I'm humbly going to dive into a subject that is very personal and important to me: applying gospel principles for emotional wellness and self care. Please know I am not claiming to be an expert for anyone else. I only know what I have been taught by the spirit and how I have applied that to find help and healing beyond what I had once dreamed was possible. And perhaps what has helped me will help others, maybe even you! On my journey toward wellness (that is still ongoing), one of if not the very first thing I found was that I had to have a sincere desire to understand myself, a willingness to get radically honest with how I was feeling, any tendencies that were not serving me.. then take those to the Lord and ask Him to help me with those things. Some of these were personal weaknesses, some were "societal norms" that I had taken on as unhealthy habits, some were family patterns that I had taken on as some sort of inescapable way of responding to life.. but once I had even the desire to get real with and about myself, it was like I had swept out the dusty corners of my mind and heart and I had these piles that needed to be picked up. I didn't know how to do that. I just knew that I wanted to. I was ready and eager for Heavenly Father to teach me how to overcome. And slowly but surely He did! So if you are struggling with emotional wellness at all, start by wanting to understand yourself. You could talk to someone close to you or just start writing things down that you know you struggle with. What you don't want is to let these things discourage you. Remain hopeful that the atonement of Jesus Christ is meant for you for this right now and press forward!

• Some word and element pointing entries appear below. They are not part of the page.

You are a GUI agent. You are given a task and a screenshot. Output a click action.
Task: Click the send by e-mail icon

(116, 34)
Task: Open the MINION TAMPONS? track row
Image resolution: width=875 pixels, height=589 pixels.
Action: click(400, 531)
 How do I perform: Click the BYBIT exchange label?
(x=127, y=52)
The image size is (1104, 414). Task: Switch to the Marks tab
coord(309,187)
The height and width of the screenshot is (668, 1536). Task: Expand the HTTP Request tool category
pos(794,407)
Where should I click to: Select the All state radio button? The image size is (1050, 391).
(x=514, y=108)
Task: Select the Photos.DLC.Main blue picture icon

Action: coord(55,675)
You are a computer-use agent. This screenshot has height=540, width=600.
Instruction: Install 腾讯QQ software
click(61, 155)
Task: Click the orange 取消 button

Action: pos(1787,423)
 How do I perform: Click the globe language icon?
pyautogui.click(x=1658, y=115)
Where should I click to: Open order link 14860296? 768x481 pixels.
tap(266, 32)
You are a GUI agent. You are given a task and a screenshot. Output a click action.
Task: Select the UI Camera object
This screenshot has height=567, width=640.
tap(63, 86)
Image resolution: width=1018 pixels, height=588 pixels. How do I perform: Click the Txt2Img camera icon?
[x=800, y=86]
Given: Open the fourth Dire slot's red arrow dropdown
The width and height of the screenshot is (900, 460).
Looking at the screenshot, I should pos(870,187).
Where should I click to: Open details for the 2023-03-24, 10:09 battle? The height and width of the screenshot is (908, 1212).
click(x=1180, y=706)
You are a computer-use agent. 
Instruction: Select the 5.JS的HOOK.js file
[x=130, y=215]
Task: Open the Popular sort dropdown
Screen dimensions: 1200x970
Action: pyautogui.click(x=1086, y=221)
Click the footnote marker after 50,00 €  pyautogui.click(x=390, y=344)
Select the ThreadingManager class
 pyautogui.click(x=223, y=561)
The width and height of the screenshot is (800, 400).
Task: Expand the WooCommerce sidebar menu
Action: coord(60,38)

When I came to that place where I recognized weakness in myself... understanding that my emotions were out of control, yet they were running the show.. then truly desiring to understand those things about myself.. I can look back and see that this was both the easiest and the hardest thing I'd ever done. It was easy to find all my flaws, hard to understand the why's, easy to desire to change and improve, hard to know where to start, easy to know that I could find help from Heavenly Father through Jesus Christ, but oh so hard to come to them with all the shame I was feeling. That shame is what I want to talk about today. Whatever you do, DO NOT let Satan win by letting him convince you to feel shame for your weaknesses. Don't let him win! So if shame is an ugly lie, what is the beautiful truth? THE TRUTH IS THAT YOU ARE OF INFINITE WORTH AND YOU ARE LOVED *UNCONDITIONALLY*!!! You're not going to be loved more when you finally get this right. That is not possible!!! So here's the thing. The plan is and always has been that we would be put in a fallen world in a natural man state.. and that is a GIFT to us so we can learn, grow, and DEPEND ON HIM.
So whatever you do on your emotional healing path and journey to wellness, let go of shame. Cast it off! Look at those pieces of you that you'd like to improve and THANK Heavenly Father for them!! Those are the things which will turn you into soft clay that can be molded by the hands that created you.